Problem statement => Write the data below out again in full, exactly as shown.

Stored data =>
★ ★ ★

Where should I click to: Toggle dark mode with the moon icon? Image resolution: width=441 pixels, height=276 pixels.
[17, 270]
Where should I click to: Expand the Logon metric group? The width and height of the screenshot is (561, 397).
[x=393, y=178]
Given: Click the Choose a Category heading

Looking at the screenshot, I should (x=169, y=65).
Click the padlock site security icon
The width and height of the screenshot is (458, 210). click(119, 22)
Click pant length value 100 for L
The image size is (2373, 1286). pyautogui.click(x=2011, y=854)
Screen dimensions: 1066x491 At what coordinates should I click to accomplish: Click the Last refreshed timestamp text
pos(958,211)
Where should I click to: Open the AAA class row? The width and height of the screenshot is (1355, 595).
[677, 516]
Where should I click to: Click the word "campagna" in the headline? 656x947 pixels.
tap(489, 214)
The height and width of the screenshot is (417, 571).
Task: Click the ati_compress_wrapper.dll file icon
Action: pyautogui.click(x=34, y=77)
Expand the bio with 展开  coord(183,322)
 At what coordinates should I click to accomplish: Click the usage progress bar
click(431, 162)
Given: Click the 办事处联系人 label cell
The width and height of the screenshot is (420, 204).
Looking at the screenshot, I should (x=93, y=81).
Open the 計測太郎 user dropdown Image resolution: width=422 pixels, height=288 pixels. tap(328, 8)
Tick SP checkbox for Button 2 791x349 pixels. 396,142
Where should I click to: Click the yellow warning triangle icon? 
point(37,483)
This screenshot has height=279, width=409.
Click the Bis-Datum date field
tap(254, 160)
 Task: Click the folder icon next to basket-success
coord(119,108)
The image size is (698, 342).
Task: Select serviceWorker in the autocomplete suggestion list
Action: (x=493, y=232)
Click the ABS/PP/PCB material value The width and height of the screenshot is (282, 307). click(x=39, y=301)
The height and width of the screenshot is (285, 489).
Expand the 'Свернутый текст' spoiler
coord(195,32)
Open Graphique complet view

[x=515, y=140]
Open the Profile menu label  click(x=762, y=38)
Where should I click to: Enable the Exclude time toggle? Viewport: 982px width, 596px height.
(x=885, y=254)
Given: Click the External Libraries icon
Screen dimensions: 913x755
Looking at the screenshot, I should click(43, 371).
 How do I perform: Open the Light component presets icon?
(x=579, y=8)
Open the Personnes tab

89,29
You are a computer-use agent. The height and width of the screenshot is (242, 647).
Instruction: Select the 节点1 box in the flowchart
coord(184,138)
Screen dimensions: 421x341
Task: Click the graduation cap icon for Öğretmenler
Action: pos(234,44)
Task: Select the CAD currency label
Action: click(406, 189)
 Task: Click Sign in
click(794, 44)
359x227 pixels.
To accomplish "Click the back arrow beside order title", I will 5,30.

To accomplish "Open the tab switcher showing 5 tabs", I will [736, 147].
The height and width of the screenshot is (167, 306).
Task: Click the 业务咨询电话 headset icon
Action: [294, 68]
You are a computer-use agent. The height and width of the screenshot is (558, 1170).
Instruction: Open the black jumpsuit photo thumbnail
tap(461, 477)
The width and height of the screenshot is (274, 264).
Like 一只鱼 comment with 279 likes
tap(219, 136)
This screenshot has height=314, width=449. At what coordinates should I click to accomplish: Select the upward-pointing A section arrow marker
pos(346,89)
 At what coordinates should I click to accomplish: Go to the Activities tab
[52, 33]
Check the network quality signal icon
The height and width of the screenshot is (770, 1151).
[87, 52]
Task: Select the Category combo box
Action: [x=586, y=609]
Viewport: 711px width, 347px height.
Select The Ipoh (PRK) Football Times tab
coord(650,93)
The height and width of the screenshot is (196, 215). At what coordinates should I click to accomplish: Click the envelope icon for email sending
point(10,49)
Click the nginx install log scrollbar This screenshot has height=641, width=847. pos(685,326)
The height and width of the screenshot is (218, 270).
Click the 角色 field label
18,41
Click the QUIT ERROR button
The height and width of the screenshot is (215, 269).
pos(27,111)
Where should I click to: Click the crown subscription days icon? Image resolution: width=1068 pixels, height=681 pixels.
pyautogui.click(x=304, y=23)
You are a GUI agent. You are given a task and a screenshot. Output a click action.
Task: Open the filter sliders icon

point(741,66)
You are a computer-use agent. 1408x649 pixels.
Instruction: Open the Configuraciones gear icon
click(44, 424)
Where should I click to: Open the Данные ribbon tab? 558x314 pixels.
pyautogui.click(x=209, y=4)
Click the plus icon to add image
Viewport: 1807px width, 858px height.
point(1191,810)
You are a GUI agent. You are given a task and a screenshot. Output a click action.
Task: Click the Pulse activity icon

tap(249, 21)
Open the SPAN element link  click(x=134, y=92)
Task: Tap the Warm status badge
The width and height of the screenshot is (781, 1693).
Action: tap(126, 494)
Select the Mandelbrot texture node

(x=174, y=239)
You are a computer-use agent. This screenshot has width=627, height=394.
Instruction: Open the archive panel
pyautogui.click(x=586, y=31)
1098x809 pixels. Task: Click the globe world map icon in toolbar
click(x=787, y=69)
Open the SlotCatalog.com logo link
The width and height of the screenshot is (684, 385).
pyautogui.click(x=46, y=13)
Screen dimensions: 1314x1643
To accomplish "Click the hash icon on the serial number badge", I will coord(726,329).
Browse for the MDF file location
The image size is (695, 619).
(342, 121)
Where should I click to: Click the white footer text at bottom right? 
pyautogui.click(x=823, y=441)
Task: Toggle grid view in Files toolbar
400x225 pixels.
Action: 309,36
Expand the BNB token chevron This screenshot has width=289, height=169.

★ ★ ★

Task answer =>
Where should I click to: Toggle dark mode with the moon icon? Image resolution: width=441 pixels, height=276 pixels.
[17, 270]
Where should I click to: Expand the Logon metric group? The width and height of the screenshot is (561, 397).
[x=393, y=178]
Given: Click the Choose a Category heading

Looking at the screenshot, I should (x=169, y=65).
Click the padlock site security icon
The width and height of the screenshot is (458, 210). click(119, 22)
Click pant length value 100 for L
The image size is (2373, 1286). pyautogui.click(x=2011, y=854)
Screen dimensions: 1066x491 At what coordinates should I click to accomplish: Click the Last refreshed timestamp text
pos(958,211)
Where should I click to: Open the AAA class row? The width and height of the screenshot is (1355, 595).
[677, 516]
Where should I click to: Click the word "campagna" in the headline? 656x947 pixels.
tap(489, 214)
The height and width of the screenshot is (417, 571).
Task: Click the ati_compress_wrapper.dll file icon
Action: pyautogui.click(x=34, y=77)
Expand the bio with 展开  coord(183,322)
 At what coordinates should I click to accomplish: Click the usage progress bar
click(431, 162)
Given: Click the 办事处联系人 label cell
The width and height of the screenshot is (420, 204).
Looking at the screenshot, I should (x=93, y=81).
Open the 計測太郎 user dropdown Image resolution: width=422 pixels, height=288 pixels. tap(328, 8)
Tick SP checkbox for Button 2 791x349 pixels. 396,142
Where should I click to: Click the yellow warning triangle icon? 
point(37,483)
This screenshot has height=279, width=409.
Click the Bis-Datum date field
tap(254, 160)
 Task: Click the folder icon next to basket-success
coord(119,108)
The image size is (698, 342).
Task: Select serviceWorker in the autocomplete suggestion list
Action: (x=493, y=232)
Click the ABS/PP/PCB material value The width and height of the screenshot is (282, 307). click(x=39, y=301)
The height and width of the screenshot is (285, 489).
Expand the 'Свернутый текст' spoiler
coord(195,32)
Open Graphique complet view

[x=515, y=140]
Open the Profile menu label  click(x=762, y=38)
Where should I click to: Enable the Exclude time toggle? Viewport: 982px width, 596px height.
(x=885, y=254)
Given: Click the External Libraries icon
Screen dimensions: 913x755
Looking at the screenshot, I should click(43, 371).
 How do I perform: Open the Light component presets icon?
(x=579, y=8)
Open the Personnes tab

89,29
You are a computer-use agent. The height and width of the screenshot is (242, 647).
Instruction: Select the 节点1 box in the flowchart
coord(184,138)
Screen dimensions: 421x341
Task: Click the graduation cap icon for Öğretmenler
Action: pos(234,44)
Task: Select the CAD currency label
Action: click(406, 189)
 Task: Click Sign in
click(794, 44)
359x227 pixels.
To accomplish "Click the back arrow beside order title", I will 5,30.

To accomplish "Open the tab switcher showing 5 tabs", I will [736, 147].
The height and width of the screenshot is (167, 306).
Task: Click the 业务咨询电话 headset icon
Action: [294, 68]
You are a computer-use agent. The height and width of the screenshot is (558, 1170).
Instruction: Open the black jumpsuit photo thumbnail
tap(461, 477)
The width and height of the screenshot is (274, 264).
Like 一只鱼 comment with 279 likes
tap(219, 136)
This screenshot has height=314, width=449. At what coordinates should I click to accomplish: Select the upward-pointing A section arrow marker
pos(346,89)
 At what coordinates should I click to accomplish: Go to the Activities tab
[52, 33]
Check the network quality signal icon
The height and width of the screenshot is (770, 1151).
[87, 52]
Task: Select the Category combo box
Action: [x=586, y=609]
Viewport: 711px width, 347px height.
Select The Ipoh (PRK) Football Times tab
coord(650,93)
The height and width of the screenshot is (196, 215). At what coordinates should I click to accomplish: Click the envelope icon for email sending
point(10,49)
Click the nginx install log scrollbar This screenshot has height=641, width=847. pos(685,326)
The height and width of the screenshot is (218, 270).
Click the 角色 field label
18,41
Click the QUIT ERROR button
The height and width of the screenshot is (215, 269).
pos(27,111)
Where should I click to: Click the crown subscription days icon? Image resolution: width=1068 pixels, height=681 pixels.
pyautogui.click(x=304, y=23)
You are a GUI agent. You are given a task and a screenshot. Output a click action.
Task: Open the filter sliders icon

point(741,66)
You are a computer-use agent. 1408x649 pixels.
Instruction: Open the Configuraciones gear icon
click(44, 424)
Where should I click to: Open the Данные ribbon tab? 558x314 pixels.
pyautogui.click(x=209, y=4)
Click the plus icon to add image
Viewport: 1807px width, 858px height.
point(1191,810)
You are a GUI agent. You are given a task and a screenshot. Output a click action.
Task: Click the Pulse activity icon

tap(249, 21)
Open the SPAN element link  click(x=134, y=92)
Task: Tap the Warm status badge
The width and height of the screenshot is (781, 1693).
Action: tap(126, 494)
Select the Mandelbrot texture node

(x=174, y=239)
You are a computer-use agent. This screenshot has width=627, height=394.
Instruction: Open the archive panel
pyautogui.click(x=586, y=31)
1098x809 pixels. Task: Click the globe world map icon in toolbar
click(x=787, y=69)
Open the SlotCatalog.com logo link
The width and height of the screenshot is (684, 385).
pyautogui.click(x=46, y=13)
Screen dimensions: 1314x1643
To accomplish "Click the hash icon on the serial number badge", I will coord(726,329).
Browse for the MDF file location
The image size is (695, 619).
(342, 121)
Where should I click to: Click the white footer text at bottom right? 
pyautogui.click(x=823, y=441)
Task: Toggle grid view in Files toolbar
400x225 pixels.
Action: 309,36
Expand the BNB token chevron This screenshot has width=289, height=169.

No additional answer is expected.